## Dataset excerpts
* * * * *

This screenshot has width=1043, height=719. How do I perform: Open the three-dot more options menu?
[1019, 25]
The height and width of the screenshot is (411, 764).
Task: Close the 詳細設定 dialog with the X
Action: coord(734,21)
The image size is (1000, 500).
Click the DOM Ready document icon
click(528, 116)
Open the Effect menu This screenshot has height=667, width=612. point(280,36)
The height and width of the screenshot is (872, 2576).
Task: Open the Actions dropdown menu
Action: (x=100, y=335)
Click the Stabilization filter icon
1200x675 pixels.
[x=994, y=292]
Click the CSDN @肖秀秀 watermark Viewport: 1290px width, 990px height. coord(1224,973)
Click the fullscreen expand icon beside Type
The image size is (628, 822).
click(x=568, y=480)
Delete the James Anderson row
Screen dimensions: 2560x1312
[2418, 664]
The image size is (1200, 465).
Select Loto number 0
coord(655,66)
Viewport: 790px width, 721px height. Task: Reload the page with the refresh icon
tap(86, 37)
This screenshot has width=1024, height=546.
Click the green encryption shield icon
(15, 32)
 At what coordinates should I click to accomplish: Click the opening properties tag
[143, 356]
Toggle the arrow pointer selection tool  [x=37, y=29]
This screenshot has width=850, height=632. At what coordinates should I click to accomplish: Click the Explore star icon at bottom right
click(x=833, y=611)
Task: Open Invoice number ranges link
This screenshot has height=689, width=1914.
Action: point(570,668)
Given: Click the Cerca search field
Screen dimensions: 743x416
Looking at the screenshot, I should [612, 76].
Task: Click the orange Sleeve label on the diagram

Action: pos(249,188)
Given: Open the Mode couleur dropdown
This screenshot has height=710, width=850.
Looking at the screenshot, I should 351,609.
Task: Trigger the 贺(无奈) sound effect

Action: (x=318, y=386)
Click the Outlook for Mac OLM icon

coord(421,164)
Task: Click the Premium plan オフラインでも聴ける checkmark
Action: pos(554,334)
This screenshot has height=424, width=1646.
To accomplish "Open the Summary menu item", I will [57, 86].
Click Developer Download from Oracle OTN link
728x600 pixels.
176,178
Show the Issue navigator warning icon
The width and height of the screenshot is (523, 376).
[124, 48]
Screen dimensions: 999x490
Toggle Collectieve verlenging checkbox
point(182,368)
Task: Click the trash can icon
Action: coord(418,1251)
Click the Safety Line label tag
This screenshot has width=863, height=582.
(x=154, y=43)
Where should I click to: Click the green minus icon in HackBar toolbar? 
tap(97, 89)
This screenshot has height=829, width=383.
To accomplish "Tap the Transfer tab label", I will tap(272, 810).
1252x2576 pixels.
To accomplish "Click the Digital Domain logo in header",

* * * * *

## Task prompt
Read the entries and pick out all lines that include the word "will".

## Expected output
To accomplish "Open the Summary menu item", I will [57, 86].
To accomplish "Tap the Transfer tab label", I will tap(272, 810).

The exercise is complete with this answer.